# All because of a rose



## DW Keech (Aug 7, 2012)

Being an empty nester has made me want to branch out and do things that I never had the time to do previously.  Writing is one of those activities that I enjoy (although I'm not very good at it yet) and another I like is painting.  

I was astonished to find out that after only three lessons, I could actually make something come to life on canvas!  Just by following my instructor's guide, I painted a fine yellow rose.  I was elated!  Even more fantastic is the fact that my first painting was chosen for the art exhibit at the gallery!    I was giddy with delight and totally drunk with joy.      

On a side note,  I also need to tell you that I live in a house full of men.  International students who are boarding at our house from Japan, Korea, Pakistan, and two Americans (yes, I do actually allow Americans to live here too!).  Therefore I never leave my third floor living space unless I am fully clothed and ready for my day.  No PJ's or robes or half nakedness for me!  

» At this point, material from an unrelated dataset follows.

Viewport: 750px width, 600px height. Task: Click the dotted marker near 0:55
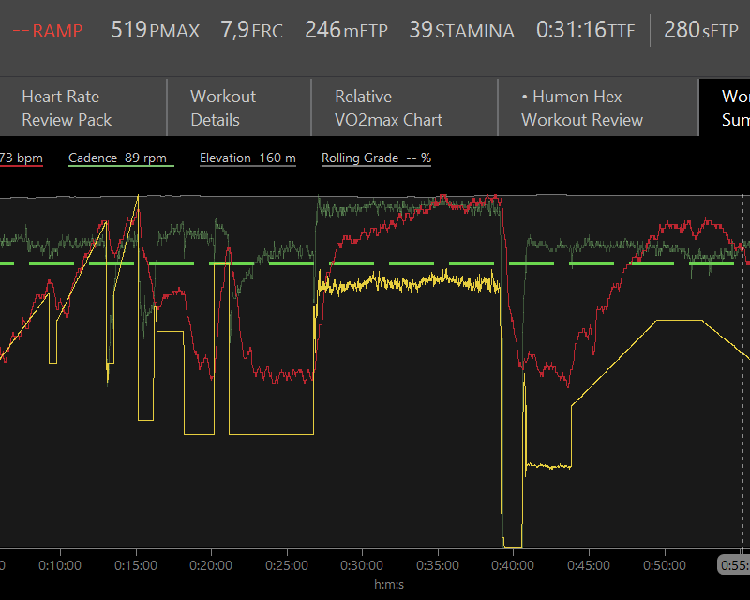coord(743,375)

Last night I was working on getting my painting ready (my lovely yellow rose *smile*) while doing laundry and cleaning the kitchen. I stayed up way too late and forgot to take my laundry up the 3 flights of steps to my abode.   

Of course this morning I discovered that the dress I wanted to wear was naturally on the first floor.  I was in a hurry and didn't want to go down and up and down the stairs again.  I simply didn't have time for nonsense like that.   (And I'm sort of lazy.)   

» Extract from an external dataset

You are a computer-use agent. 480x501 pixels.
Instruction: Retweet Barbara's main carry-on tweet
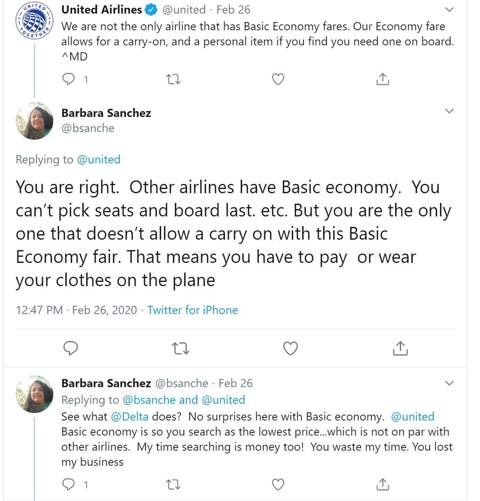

I decided to get completely ready with my pantyhose, make up, and accessories upstairs and then run downstairs and grab my favorite dress off the hanger and throw it on in the bathroom right before I walked out the door.   

Good plan, I thought, as I  donned the last outfit I had on last night  before, my new painting uniform:   a faded yellow dress with frayed hems and food stains on the bodice and spattered globs of paint here and there for an artistic touch.   

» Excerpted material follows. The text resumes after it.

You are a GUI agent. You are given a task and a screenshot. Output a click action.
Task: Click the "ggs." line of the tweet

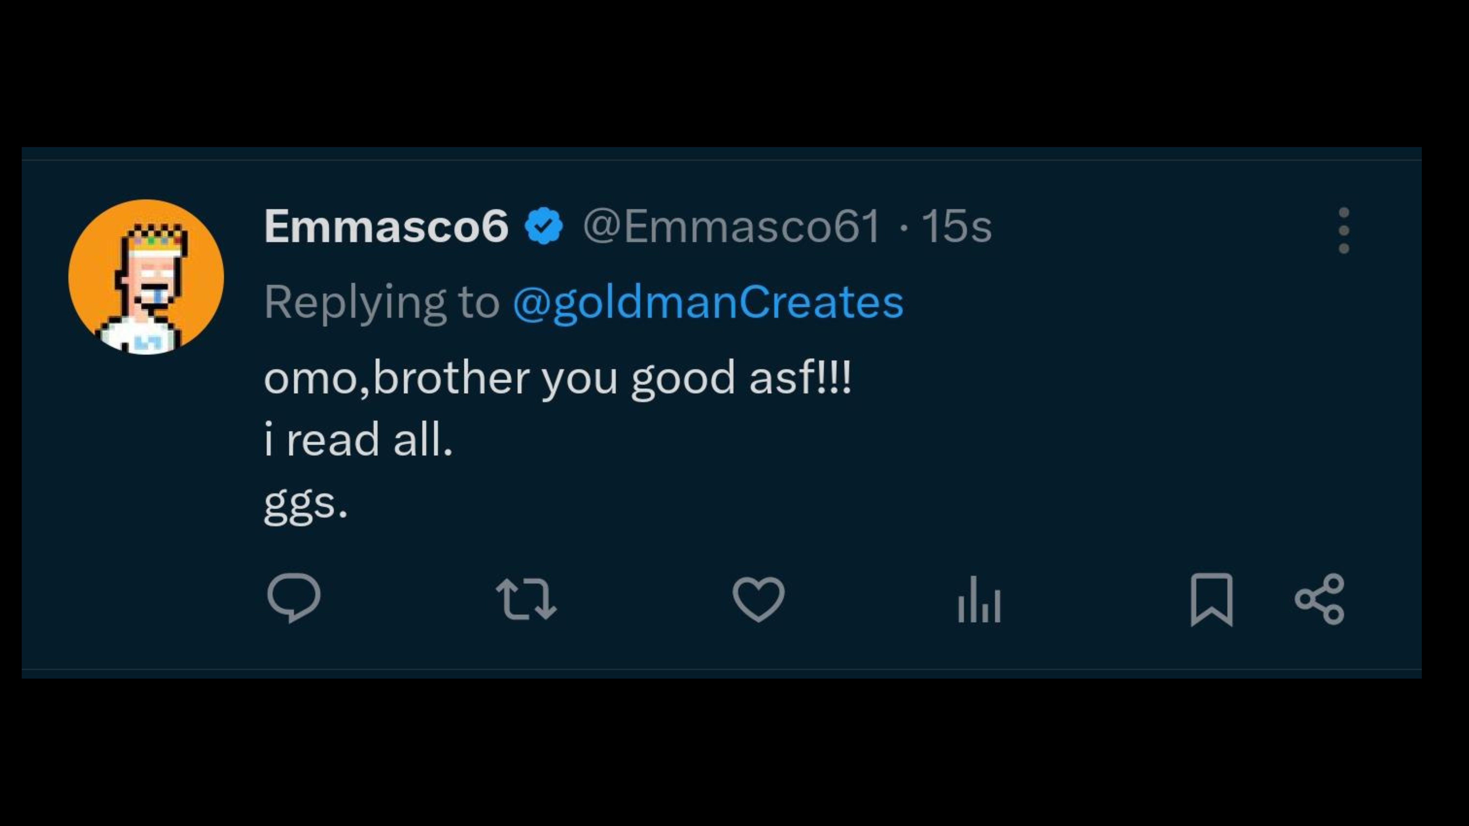[305, 503]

I don't know how I did it.  I must have really been in a painting stupor.    But boy was the Judge and attorneys surprised, when I arrived to the court in my painting smock.   Apparently I look good in high heals and paint!


----------



## The Backward OX (Aug 8, 2012)

DW Keech said:


> I decided to get completely ready with my pantyhose, make up, and accessories upstairs and then run downstairs and grab my favorite dress off the hanger and throw it on in the bathroom right before I walked out the door.



You knew what you meant, but until the following paragraph, this reader had an image of a half-naked woman running down the stairs. Anything that makes a reader stop and think is a no-no.

Apart from that minor glitch, it was an interesting and well-written anecdote.


----------



## Divus (Aug 8, 2012)

DWK
I like the format - light, breezy, every day life stuff and you have left a few clues as to where to go next with the story.
Keep going.

It made me smile, until I spilt my coffee over the desktop - so was that your fault?

Dv


----------



## Arcopitcairn (Aug 8, 2012)

Sorry if this is a dumb question. This is non-fiction? If so, I should very much like to see a picture of your rose painting


----------



## DW Keech (Aug 8, 2012)

Thank you so much for the feedback. Backward Ox is very right and I knew it at the time, but couldn't quite figure out how to fix it.  I'll work on that. 

As soon as I can figure out how to upload a photo...I'll add my rose!


----------



## Cran (Aug 11, 2012)

Minor edits needed, but an enjoyable read.


----------



## DW Keech (Aug 11, 2012)

Thank you for reading and commenting.


----------



## Arcopitcairn (Aug 12, 2012)

It's kinda small, but that looks like a very good painting of a rose! Wish I could do that


----------



## ScrapNook (Aug 30, 2012)

I am new and I think I am lost.  Is this a portion of another story?  Who is the Judge and attorneys?  I apologize if I asked stupid questions.  I must say you  had me engaged the whole time and I watched a movie what you wrote in my head...that is a good thing.  Because I am a visual person and if what you wrote can paint an image in my head, well enough that seems like a movie, I think you did well.


----------



## DW Keech (Sep 1, 2012)

thank you for reading and commenting!  I'll add something about my job.   I'm a court officer.


----------